Thursday, July 04, 2013

Aboriginal rock paintings

Us modern humans are the odd ones, with our aircraft crossing thousands of miles in a couple of hours, communicating with those on the other side of the planet as if they are next door.

Humanity has a deep time, going back tens of thousands of years, and most of our history was different, slower, for it is today that is the exception.

But you don't often get to experience those most ancient of days. One of the few chances is in those cultures that have kept a connection to that era, and the Aboriginals in Australia are one.

In the Grampians are rock shelters where you can see hand prints, animal tracks and stick figures, such as those above, and I was very keen to see them.

It was quite a long drive to the far north west of the national park, along authentic feeling dirt roads (below) to reach the Gulgurn Manja and Ngamadjidj shelters.
Light was fading, and at the second site I was the only person there. There is no permanent presence to keep watch, and for that reason they have a metal cage around them, which was a shame, though understandable.

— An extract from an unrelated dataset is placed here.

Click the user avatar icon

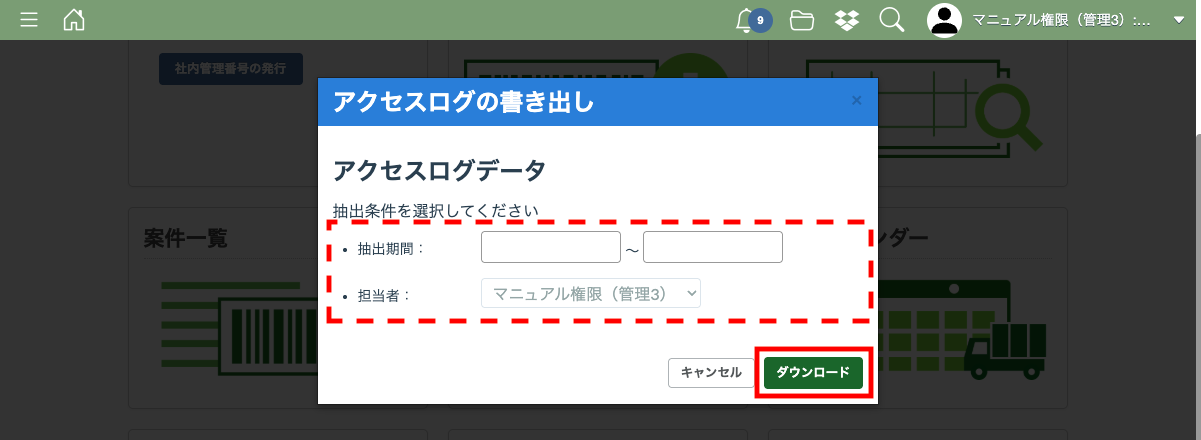coord(944,20)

But you can see the images clearly:
The text and guide book described their spiritual significance, but also of how the rocks would be meeting places, visible from the plains below:
It was that image that caught my imagination, of people coming there for various reasons, and meeting.

There'd be friends catching up, rivals eyeing each other up, lovers flirting, families visiting, sages watching for signs, navigators inspecting the landscape to connect mental maps, hunters looking for prey, warriors for enemies, people chatting and gossiping, children playing...

In other words all the things that we do today, all the things that make us human.